* _本文抜粋_:
YAMADA
おとなの小論文教室。
感じる・考える・伝わる!

Lesson367
 自己表現と自立と幸せになること


おとなの進路を考える
インターネットのラジオ番組を担当して1年になる。

いろいろな人の就職観にふれて
あらためて思うのは、

「社会に出てからのことは、
 社会に出てみないとわからない」んじゃないか、

学校の中にいて、あれこれ画策した夢は、
実社会にすえてみて、そぐわないばかりではなく、
「働くとは何か」という肝心なことへの目を鈍らせ、
へたすると足元をすくわれかねない。

とくに、
自己表現と自立と幸せになることは、
かなり違うものだが、
まだ社会に出る前の考えでは、
ものすごく混線しやすいのではないか、ということだ。

* _記録一覧_:
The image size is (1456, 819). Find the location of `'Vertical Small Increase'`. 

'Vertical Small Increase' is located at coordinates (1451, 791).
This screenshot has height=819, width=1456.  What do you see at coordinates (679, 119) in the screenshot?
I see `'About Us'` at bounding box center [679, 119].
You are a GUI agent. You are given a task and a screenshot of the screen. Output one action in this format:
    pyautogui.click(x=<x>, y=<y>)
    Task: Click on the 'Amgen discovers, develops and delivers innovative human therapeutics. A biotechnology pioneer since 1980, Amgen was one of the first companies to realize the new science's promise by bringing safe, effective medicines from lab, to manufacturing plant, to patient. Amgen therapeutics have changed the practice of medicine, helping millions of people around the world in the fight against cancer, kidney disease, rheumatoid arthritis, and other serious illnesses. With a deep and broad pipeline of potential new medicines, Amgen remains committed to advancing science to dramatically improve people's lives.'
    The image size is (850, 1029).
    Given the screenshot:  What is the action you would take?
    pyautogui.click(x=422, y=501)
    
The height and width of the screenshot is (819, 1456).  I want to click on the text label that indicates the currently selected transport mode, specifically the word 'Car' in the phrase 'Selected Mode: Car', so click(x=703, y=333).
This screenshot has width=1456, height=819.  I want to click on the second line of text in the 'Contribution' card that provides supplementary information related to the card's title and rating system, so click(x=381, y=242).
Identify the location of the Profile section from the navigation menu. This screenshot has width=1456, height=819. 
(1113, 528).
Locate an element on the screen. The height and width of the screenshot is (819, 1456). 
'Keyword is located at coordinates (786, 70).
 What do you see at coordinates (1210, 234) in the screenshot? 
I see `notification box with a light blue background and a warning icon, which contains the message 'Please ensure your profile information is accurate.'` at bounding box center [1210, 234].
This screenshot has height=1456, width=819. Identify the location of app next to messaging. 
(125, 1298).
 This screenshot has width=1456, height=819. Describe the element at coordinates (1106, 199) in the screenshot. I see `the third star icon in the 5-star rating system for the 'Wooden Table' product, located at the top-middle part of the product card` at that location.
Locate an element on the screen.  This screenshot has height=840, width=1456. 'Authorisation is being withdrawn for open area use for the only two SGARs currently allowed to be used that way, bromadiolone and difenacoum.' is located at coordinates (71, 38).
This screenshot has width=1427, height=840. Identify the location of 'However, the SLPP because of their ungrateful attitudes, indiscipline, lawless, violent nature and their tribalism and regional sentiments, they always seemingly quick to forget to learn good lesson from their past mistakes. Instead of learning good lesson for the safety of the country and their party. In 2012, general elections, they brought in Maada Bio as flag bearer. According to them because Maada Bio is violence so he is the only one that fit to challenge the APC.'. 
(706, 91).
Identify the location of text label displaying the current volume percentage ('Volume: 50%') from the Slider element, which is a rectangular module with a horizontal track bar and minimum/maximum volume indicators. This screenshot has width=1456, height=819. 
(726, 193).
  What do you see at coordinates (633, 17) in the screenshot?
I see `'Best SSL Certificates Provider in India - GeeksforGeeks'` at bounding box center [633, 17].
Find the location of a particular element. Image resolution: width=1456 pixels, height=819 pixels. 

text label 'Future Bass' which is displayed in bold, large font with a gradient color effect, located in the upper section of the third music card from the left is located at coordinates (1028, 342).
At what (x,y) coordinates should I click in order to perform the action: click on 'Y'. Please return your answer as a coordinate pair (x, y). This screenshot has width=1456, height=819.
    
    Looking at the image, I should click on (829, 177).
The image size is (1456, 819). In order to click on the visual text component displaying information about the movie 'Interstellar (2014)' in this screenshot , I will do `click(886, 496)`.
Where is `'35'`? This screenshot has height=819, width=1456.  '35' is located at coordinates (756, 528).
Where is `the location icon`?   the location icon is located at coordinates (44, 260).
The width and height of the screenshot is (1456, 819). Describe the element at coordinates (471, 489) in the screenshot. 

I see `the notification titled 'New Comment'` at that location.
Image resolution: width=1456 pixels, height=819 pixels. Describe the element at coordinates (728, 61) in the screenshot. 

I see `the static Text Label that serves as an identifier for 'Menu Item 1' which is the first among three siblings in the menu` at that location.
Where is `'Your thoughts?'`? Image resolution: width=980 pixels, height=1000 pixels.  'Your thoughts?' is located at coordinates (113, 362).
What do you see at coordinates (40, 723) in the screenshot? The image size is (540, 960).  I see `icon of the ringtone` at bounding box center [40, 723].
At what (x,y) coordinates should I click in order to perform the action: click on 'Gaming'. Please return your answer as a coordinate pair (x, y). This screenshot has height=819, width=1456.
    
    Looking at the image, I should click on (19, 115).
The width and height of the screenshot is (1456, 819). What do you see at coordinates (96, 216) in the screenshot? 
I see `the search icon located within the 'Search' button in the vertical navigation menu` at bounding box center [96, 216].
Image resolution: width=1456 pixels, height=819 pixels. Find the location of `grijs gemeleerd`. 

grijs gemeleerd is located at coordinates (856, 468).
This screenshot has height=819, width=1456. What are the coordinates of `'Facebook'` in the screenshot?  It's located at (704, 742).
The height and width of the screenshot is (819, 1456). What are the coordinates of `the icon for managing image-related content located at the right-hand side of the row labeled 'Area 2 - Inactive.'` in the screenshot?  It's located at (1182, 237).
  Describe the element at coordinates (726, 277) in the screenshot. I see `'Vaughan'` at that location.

* _課題の指示_: 本文抜粋のうち、「学校の中にいて、あれこれ画策した夢は、」で始まり「ものすごく混線しやすいのではないか、ということだ。」まで続く部分を、「夢」を「目標」に変えて書き直しなさい。

* _課題の解答_:
学校の中にいて、あれこれ画策した目標は、
実社会にすえてみて、そぐわないばかりではなく、
「働くとは何か」という肝心なことへの目を鈍らせ、
へたすると足元をすくわれかねない。

とくに、
自己表現と自立と幸せになることは、
かなり違うものだが、
まだ社会に出る前の考えでは、
ものすごく混線しやすいのではないか、ということだ。